Climate Activists Applaud Assembly Support for 100% Clean Energy by 2030
March 18, 2016
Climate change advocates are applauding the NYS Assembly’s support for 100% clean energy by 2030 in their recent budget resolution.
Groups are pushing for inclusion of funding in the state budget for a three year study by professors at Cornell University on the specific steps, timelines and benchmarks needed to have the state achieve 100% renewable energy.
The Assembly budget “reprograms the Executive proposal for a new climate change category by providing $25.5 million for a Climate Change Action Plan that would include funding for:
– Land acquisition and wetland protections as part of a flood mitigation and coastal resiliency program;
– Renewable energy;
– A zero emission vehicles incentive program; and
– Compliance with the goal of 100 percent renewable energy use by 2030.”
The 100% Renewables Now campaign has been told that after the Assembly Climate Change Task Force held a series of roundtables this summer and fall, its members decided to go further on climate than the Governor propose.
Nearly 20 state legislators are co-sponsoring a bill (A7497 / S5527) to amend the state energy plan to adopt the goal of going to 100% clean energy for all uses by 2030, including halting investments in fossil fuel infrastructure, including natural gas.

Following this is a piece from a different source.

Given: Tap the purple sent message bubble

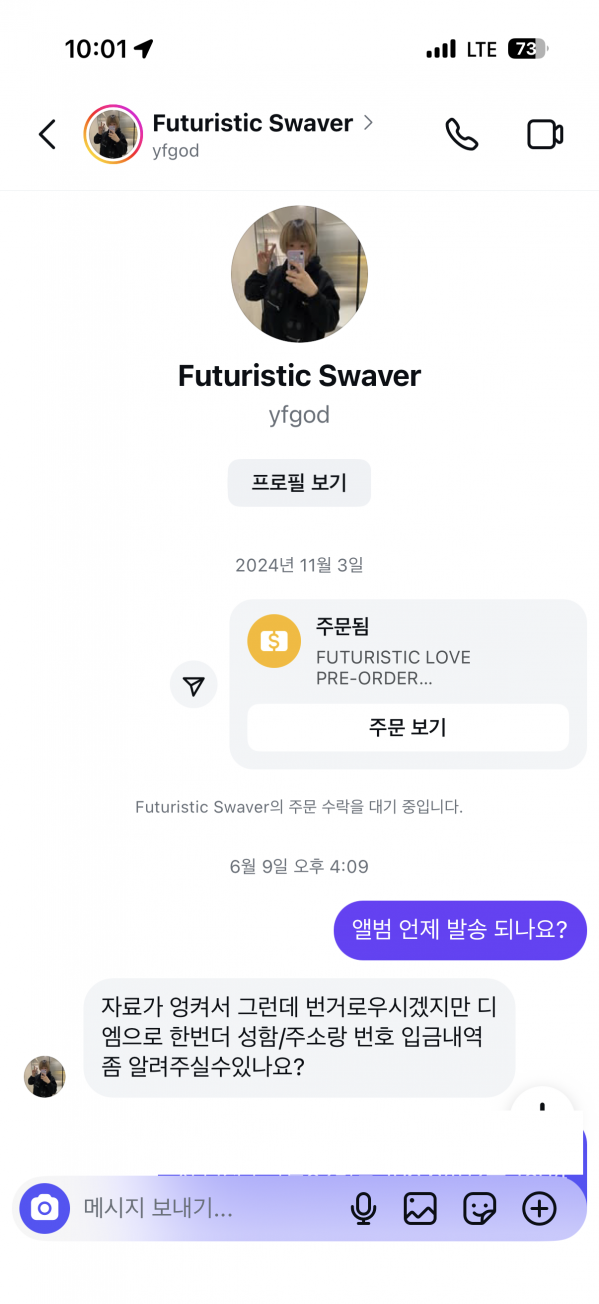Looking at the screenshot, I should tap(460, 930).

In thanking Assembly Speaker Carl Heastie for the climate action proposals in the budget resolution, Assemblymember William Colton, the lead sponsor of the 100% clean energy bill, wrote that “many of these components came out of the work of Environmental Conservation Committee Chair Steve Engelbright and from recommendations of the Assembly Climate Change Work Group. These monies, if accepted into the final budget, will greatly advance the critical goal of reaching 100% clean energy by 2030.”
Senator Brad Hoylman said: “As the Ranking Member of the Senate Environmental Conservation Committee and the Senate sponsor of the 100% Clean Energy by 2030 bill, I applaud the Assembly for putting forth a budget proposal that reflects the critical need to combat global climate change. I urge my colleagues in the Senate Majority to adopt the Assembly’s recommendations in the final enacted budget, and to finally recognize the consensus of the global and scientific communities that human-induced climate change is the largest existential threat of our lifetime.”

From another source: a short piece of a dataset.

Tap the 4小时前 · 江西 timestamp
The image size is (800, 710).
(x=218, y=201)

The recent COP 21 agreement in Paris agreed to lower the goal for capping global warming from 2 degrees centigrade to 1.5 degrees. The state’s existing goals of reducing carbon emissions by 80% by 2050 (compared to 1990 levels) or 40% by 2030 are based on the 2 degree goal. To achieve 1.5 degrees, the rate of carbon reductions would need to twice as fast as the prior goal, or about a 7 to 9% annual reduction. Unfortunately, NASA just released the “shocking” news that the average global temperature rise in February 2016 reached 1.5 degrees Celsius for the first time.
While prior studies such as one done in NYS several years ago by Stanford and Cornell Professors have shown that the goal of 100% clean energy by 2030 is technologically possible, others have added 20 years to the timeline to account for political and economic obstacles. Since Paris however, more scientists have pushed backed towards the 2030 goal saying that it is both technologically possible but more importantly, scientifically essential, to avoid catastrophic climate change. Even a federal agency (NOAA) released a report in January 2016 saying it was possible to reduce greenhouse gas emissions from power plants by 78% by 2030, at costs similar to today.
“We urge the Senate and the Governor to work with the Assembly to accelerate the transition to 100% clean renewable energy. It will create jobs, eliminate negative health impacts from air pollution, and reduce energy costs moving forward. The debate is not whether we can or should do such a transition, but how fast is possible. That is why we support Cornell doing a study to help answer that question,” said Mark Dunlea, coordinator of the 100% Renewables Now NY campaign. More than 85 community, faith, and labor groups have endorsed the campaign.